### Saved data entries
----------
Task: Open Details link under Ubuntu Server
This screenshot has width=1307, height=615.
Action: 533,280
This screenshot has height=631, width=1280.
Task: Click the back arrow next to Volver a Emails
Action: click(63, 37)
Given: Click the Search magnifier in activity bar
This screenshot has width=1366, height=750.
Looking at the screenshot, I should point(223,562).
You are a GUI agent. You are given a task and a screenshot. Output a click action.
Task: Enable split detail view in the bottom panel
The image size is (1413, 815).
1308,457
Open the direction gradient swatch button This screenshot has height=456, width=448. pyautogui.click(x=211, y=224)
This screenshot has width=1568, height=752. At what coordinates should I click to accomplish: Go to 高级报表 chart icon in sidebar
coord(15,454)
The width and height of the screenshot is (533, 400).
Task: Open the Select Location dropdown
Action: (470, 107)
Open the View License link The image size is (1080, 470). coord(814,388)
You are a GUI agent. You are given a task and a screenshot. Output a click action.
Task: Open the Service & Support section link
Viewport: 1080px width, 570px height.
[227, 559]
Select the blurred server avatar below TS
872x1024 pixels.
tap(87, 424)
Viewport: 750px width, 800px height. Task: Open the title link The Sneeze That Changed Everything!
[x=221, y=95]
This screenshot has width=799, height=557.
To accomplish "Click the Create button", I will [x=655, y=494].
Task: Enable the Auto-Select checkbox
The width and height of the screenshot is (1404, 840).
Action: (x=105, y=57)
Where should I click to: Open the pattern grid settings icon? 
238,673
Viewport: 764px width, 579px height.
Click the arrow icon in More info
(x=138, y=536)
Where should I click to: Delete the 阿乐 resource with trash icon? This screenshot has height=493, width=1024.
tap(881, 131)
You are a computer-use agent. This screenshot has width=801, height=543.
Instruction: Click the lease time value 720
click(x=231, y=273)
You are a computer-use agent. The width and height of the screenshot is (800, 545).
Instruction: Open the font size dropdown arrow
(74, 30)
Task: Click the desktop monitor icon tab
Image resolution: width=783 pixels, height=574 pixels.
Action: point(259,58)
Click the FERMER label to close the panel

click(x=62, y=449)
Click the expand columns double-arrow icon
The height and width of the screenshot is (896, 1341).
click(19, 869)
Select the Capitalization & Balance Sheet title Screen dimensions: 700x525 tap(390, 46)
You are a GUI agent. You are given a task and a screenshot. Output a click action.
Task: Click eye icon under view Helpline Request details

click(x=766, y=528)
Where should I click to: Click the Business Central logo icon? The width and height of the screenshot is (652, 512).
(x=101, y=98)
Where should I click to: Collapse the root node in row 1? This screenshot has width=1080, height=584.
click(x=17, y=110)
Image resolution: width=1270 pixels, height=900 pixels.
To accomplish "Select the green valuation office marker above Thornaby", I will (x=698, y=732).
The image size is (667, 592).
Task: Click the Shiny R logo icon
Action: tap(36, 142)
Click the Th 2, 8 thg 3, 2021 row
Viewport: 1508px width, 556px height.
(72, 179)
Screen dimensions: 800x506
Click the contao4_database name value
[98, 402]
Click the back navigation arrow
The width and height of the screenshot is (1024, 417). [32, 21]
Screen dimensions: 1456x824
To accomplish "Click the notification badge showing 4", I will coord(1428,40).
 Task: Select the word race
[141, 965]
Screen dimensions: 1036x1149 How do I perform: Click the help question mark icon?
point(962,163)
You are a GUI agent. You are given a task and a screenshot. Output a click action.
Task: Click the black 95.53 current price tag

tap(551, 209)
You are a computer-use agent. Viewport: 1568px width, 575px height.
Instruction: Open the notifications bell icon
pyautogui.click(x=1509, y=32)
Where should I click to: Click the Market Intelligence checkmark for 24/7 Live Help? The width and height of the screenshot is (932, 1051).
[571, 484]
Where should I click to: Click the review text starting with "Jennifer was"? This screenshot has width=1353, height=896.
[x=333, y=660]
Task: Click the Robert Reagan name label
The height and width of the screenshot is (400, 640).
----------
### WHAT TO PRODUCE
Scan the entries above for the line containing "Viewport: 1080px width, 570px height.", and copy it and all lines after it exactly, down to and including the line containing "Viewport: 764px width, 579px height.".

### OUTPUT BELOW
Viewport: 1080px width, 570px height.
[227, 559]
Select the blurred server avatar below TS
872x1024 pixels.
tap(87, 424)
Viewport: 750px width, 800px height. Task: Open the title link The Sneeze That Changed Everything!
[x=221, y=95]
This screenshot has width=799, height=557.
To accomplish "Click the Create button", I will [x=655, y=494].
Task: Enable the Auto-Select checkbox
The width and height of the screenshot is (1404, 840).
Action: (x=105, y=57)
Where should I click to: Open the pattern grid settings icon? 
238,673
Viewport: 764px width, 579px height.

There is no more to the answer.